ASSIGNMENT.
Could you transcribe exactly the lines from the one containing "This screenshot has width=870, height=655." through the end of the listing below, both included, but none of the pictures?

MATERIAL PROVIDED.
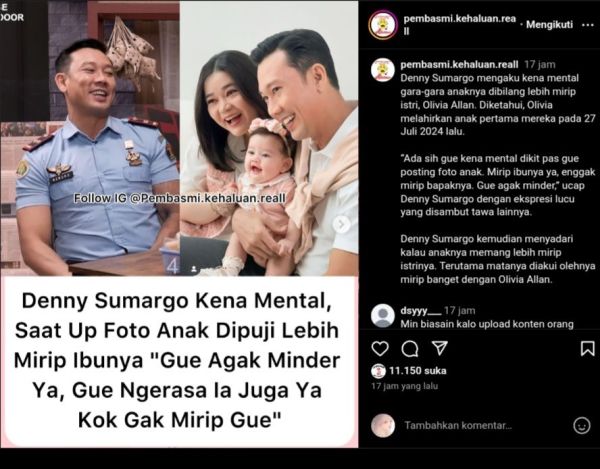Like the post with heart icon
This screenshot has height=469, width=600.
tap(380, 348)
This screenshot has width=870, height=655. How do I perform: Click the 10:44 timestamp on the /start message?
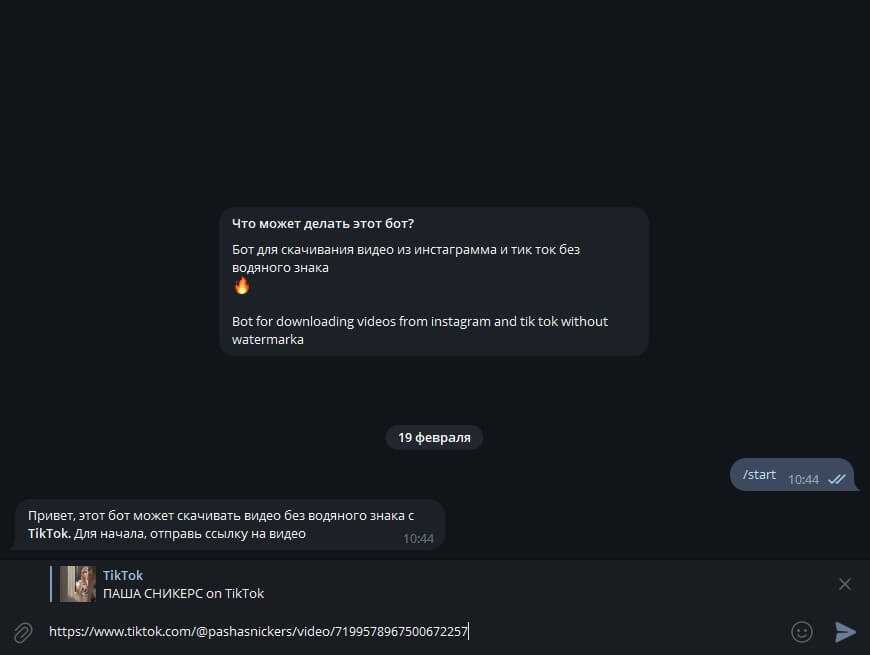[x=803, y=479]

SOLVED PROBLEM.
This screenshot has width=870, height=655. How do I perform: Click the 10:44 timestamp on the /start message?
[x=803, y=479]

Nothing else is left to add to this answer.